Task prompt => For the records below, reproduce exactly the line that contains "Viewport: 1353px width, 632px height." and all subsequent lines, with nothing left out and nothing added.

━━━━━━━━

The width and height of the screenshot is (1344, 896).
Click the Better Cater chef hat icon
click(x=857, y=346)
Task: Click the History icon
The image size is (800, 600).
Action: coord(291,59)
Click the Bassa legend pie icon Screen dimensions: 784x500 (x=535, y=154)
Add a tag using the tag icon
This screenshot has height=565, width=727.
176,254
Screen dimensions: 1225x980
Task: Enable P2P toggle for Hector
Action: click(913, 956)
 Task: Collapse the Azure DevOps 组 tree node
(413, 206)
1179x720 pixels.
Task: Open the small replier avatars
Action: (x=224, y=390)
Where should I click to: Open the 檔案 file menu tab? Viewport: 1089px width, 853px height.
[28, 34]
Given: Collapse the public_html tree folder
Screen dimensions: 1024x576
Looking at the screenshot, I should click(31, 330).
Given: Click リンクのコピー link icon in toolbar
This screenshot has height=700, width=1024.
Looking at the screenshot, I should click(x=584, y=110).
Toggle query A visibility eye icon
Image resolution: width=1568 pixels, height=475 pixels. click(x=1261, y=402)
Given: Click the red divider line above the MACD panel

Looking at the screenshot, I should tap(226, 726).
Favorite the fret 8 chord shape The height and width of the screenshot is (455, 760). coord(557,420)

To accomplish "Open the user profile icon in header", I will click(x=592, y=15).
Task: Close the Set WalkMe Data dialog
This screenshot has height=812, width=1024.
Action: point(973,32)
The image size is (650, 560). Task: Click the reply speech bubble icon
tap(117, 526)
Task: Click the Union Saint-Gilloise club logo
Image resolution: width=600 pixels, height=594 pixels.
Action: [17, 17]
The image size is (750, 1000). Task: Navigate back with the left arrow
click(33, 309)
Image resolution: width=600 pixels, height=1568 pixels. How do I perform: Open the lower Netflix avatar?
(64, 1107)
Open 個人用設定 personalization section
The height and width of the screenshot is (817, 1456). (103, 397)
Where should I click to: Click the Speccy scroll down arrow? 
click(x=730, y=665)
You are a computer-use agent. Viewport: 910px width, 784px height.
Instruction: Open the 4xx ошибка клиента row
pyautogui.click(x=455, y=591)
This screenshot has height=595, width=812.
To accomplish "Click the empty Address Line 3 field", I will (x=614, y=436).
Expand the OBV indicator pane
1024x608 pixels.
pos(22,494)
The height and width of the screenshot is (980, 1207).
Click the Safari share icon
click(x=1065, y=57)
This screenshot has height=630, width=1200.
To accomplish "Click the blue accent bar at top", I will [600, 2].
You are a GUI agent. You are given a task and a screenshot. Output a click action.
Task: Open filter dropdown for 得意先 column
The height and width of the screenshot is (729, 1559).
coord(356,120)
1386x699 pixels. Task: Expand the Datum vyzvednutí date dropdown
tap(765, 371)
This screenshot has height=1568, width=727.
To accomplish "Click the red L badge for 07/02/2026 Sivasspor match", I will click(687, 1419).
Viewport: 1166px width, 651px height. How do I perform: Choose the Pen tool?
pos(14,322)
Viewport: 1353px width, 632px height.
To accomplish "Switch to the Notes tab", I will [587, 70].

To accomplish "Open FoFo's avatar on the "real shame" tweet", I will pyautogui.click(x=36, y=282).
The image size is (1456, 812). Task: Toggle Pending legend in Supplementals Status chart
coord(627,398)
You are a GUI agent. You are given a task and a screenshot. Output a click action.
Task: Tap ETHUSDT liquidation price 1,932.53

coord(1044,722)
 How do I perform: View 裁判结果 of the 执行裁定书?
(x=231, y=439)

━━━━━━━━

Response for this exercise =>
Viewport: 1353px width, 632px height.
To accomplish "Switch to the Notes tab", I will [587, 70].

To accomplish "Open FoFo's avatar on the "real shame" tweet", I will pyautogui.click(x=36, y=282).
The image size is (1456, 812). Task: Toggle Pending legend in Supplementals Status chart
coord(627,398)
You are a GUI agent. You are given a task and a screenshot. Output a click action.
Task: Tap ETHUSDT liquidation price 1,932.53

coord(1044,722)
 How do I perform: View 裁判结果 of the 执行裁定书?
(x=231, y=439)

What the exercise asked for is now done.